◆ Task input:

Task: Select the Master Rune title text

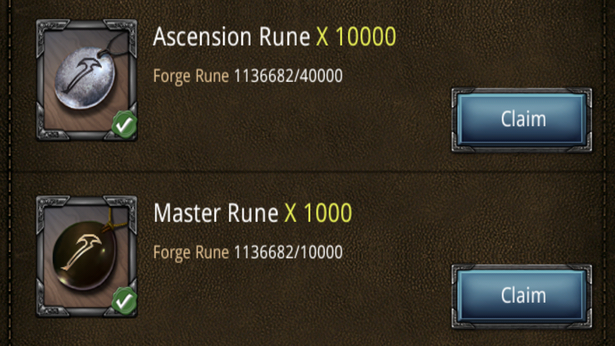Action: 216,213
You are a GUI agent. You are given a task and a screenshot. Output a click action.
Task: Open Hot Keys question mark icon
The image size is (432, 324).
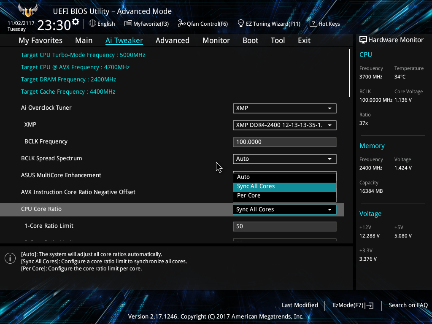(x=313, y=24)
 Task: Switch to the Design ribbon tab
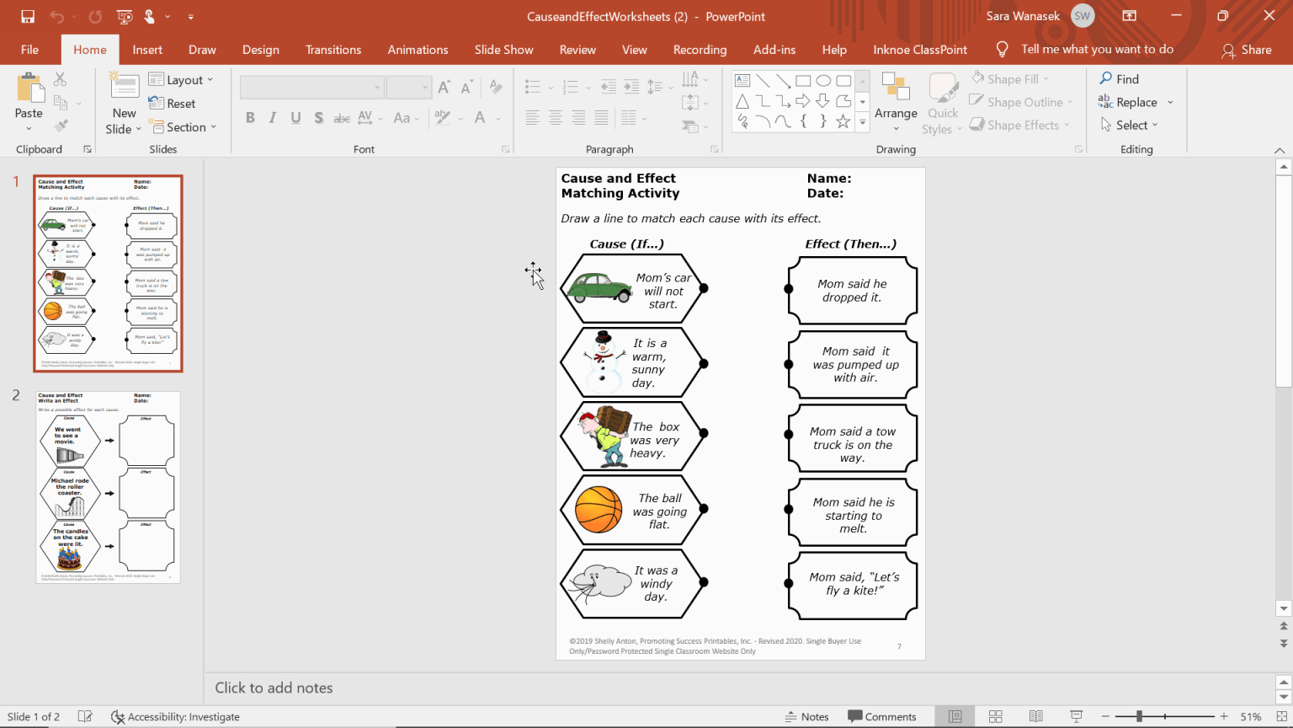(x=260, y=49)
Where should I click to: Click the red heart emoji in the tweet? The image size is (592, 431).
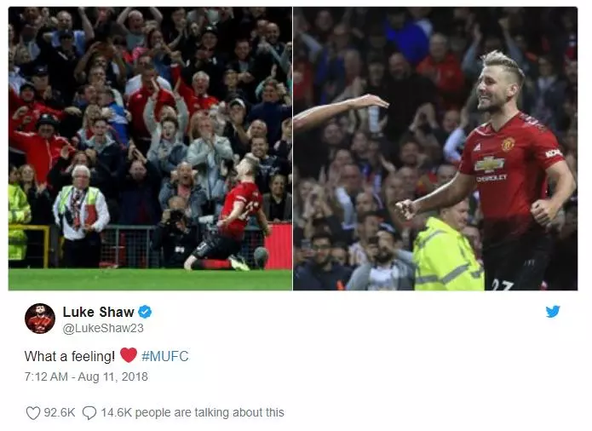pyautogui.click(x=129, y=355)
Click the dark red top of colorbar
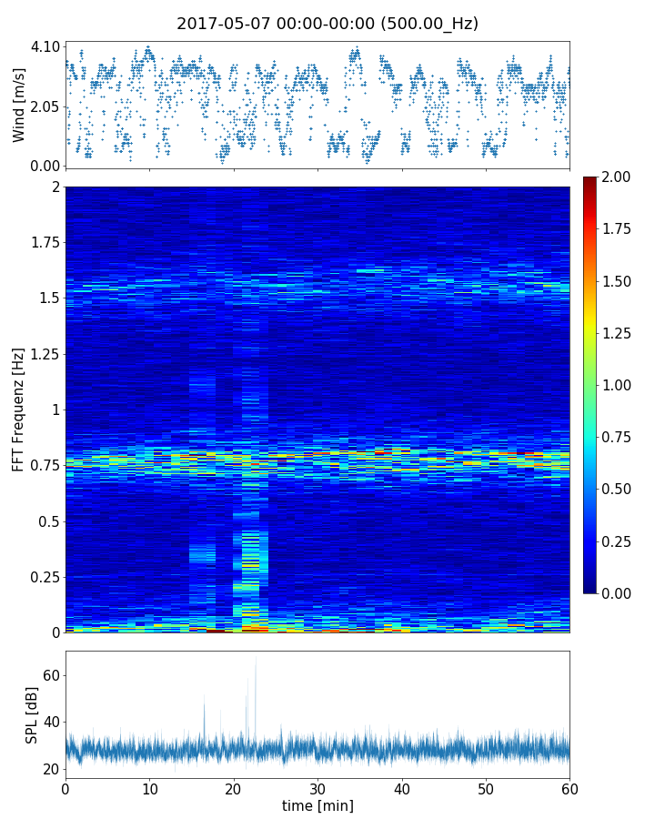The height and width of the screenshot is (819, 655). tap(590, 181)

◆ Your instructions:
Every line of the material above must be written out exactly, with no pictures.

◆ Written response:
Task: Select the Master Rune title text

Action: 216,213
You are a GUI agent. You are given a task and a screenshot. Output a click action.
Task: Open Hot Keys question mark icon
The image size is (432, 324).
(x=313, y=24)
 Task: Switch to the Design ribbon tab
(x=260, y=49)
Where should I click to: Click the red heart emoji in the tweet? The image size is (592, 431).
pyautogui.click(x=129, y=355)
Click the dark red top of colorbar
The height and width of the screenshot is (819, 655). tap(590, 181)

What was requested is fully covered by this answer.